First African-American to be born in colonial Virginia

William Tucker was a Virginia-born child to two of the first Africans in Virginia who landed in Jamestown Colony before his birth. He was the first African American who was born in the British colonies that later became the United States.

==Birth==
William Tucker was born near Jamestown of the Colony of Virginia c. 1624, and appears on the Virginia Muster of 1624/5, the first comprehensive census made in North America. His parents were Isabell and Anthony, African indentured servants. When he was born, there were 22 Africans in the colony, most of whom arrived in 1619.
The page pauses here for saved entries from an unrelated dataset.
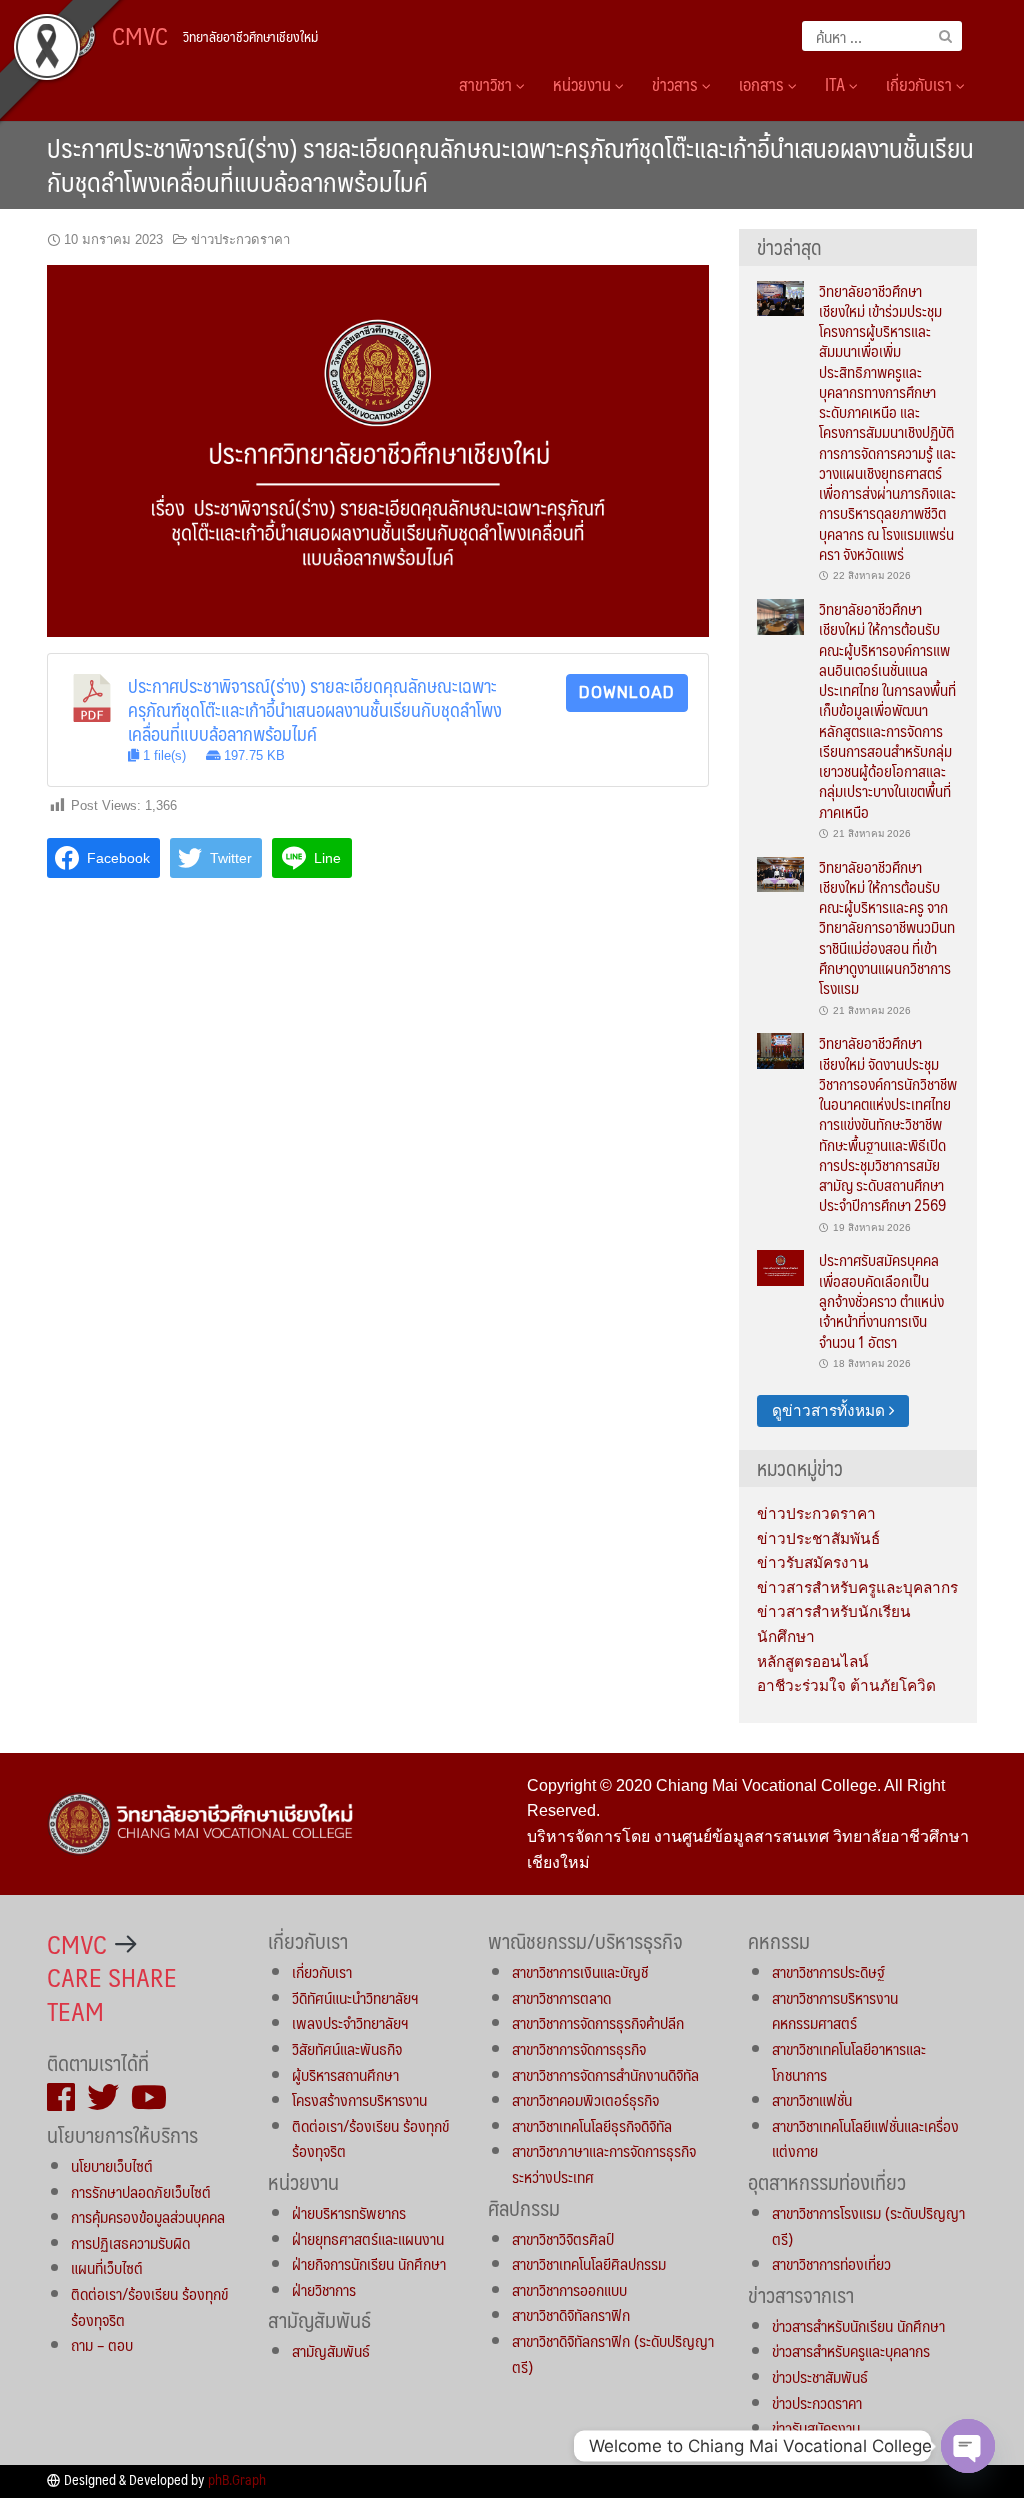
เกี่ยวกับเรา (921, 84)
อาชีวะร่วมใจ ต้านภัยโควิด (846, 1685)
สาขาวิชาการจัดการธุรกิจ (579, 2048)
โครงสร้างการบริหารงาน (359, 2099)
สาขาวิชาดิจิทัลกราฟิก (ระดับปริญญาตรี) (613, 2353)
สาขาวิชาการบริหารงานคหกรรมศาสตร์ (835, 2010)
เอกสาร (763, 84)
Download (627, 692)
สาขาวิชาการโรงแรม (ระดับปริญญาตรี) (868, 2225)
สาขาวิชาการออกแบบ (569, 2289)
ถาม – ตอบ (102, 2344)
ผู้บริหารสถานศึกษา (345, 2074)
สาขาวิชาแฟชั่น (812, 2099)
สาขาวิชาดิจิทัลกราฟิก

His parents were servants to Mary and Captain William Tucker, who was an envoy to the Pamunkey Native Americans for the colony. (Note: Captain Tucker's surname was also spelled Tooker and Tuckar, which means that the surname may have applied to this William.) The Tucker plantation was located at or near the current site of Bluebird Gap Farm in Hampton.

Isabell and Anthony were wed in 1623 or before, with Captain Tucker's support. Under English law, indentured servants were not married while contracted for servitude. About the time William was born, there were two white children of indentured servants born in the colony. Captain Tucker had 17 servants.

==Baptism==
He was baptized in the Anglican Church becoming the first African child baptized in English North America. He was named after Captain Tucker. The captain's plantation was located on the Hampton River. Nearby was a Native American village, once known as Kecoughtan, Virginia of the Kecoughtan tribe. It is now Hampton, Virginia. The closest Anglican Church was the Elizabeth City Parish, now the St. John's Episcopal Church.

There were two trains of thought about the baptism of African Americans. It was desirable to have as many Christians in the colony as possible. It was not believed, though, that baptizing a person changed their status as a servant or an enslaved person, which was formalized in 1667 by the Virginia Assembly. Enslaved people were still considered chattel, or personal property.

==Childhood==
As a boy, he was considered one of the captain's 17 servants. Elizabeth City County, Virginia was established in 1634, reportedly with the support of William's parents. It is now Hampton, Virginia His parents were freed around 1635 (when William was about 10 or 11 years of age) and they established a farm in Kent County, Virginia.

==Legacy==
The 2-acre Tucker Family Cemetery in Hampton was named after him. Next to the cemetery is the Aberdeen Gardens neighborhood that was established by African Americans. The cemetery, which was previously called the Old Colored Graveyard, contains the remains of people that believe they were related to William. There are many unmarked graves, but it is believed that he is interred there. It is around one mile to the Bluebird Gap Farm, which is believed to be the site of Captain William Tucker's plantation.